資料室として使われているこの部屋はかなり大きい。奥の方は書庫として色々な書類が運び込まれ、整理されている。国の雑事の書類は毎年膨大な量の記述を残している。部屋の奥の方にある長い机の上に乗っているのは最新のまだ整理されていないものたちだった。ビビを籠めた以上この部屋の仕事は中断する。昔はもっと小さな押入とかに籠められたものだが、私が大きくなったことの証拠かと少しむくれてみた。
泣き疲れ、お腹も空いてきたビビは、気を紛らわそうとそれらをパラパラとめくってみた。

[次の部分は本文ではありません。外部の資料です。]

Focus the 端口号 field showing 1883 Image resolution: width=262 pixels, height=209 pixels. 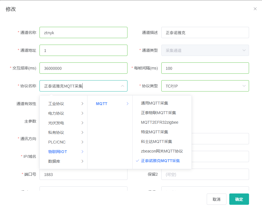(x=83, y=175)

初めはただの乱読程度だったが、次第にある種の資料だけが多いことに気が付いた。
整理されていない書類と、古い資料が混ぜて積み上げてあるのだ。
蒼白な顔をしてのめり込んでいくビビが居た。
「???なんで・・・・。これって・・・。」
部屋の扉を開けると既に就寝時間のはずなのに、まだ父のベットのサイドテーブルには書類が積み上げられていた。そのうちの半分以上が取り寄せた関連資料であることを目で確認した。
まだまだ父は大丈夫。昔からの精力的なところは変わってないのだ。
「ビビ判ってくれたか?」
「パパが言いたかったのはこのこと?」
差し出したのは気象年間。
各都市のデータの中で、明らかに増加の一途をたどる砂嵐の数。晴天日の激増。上昇する気温。変化のない海水温。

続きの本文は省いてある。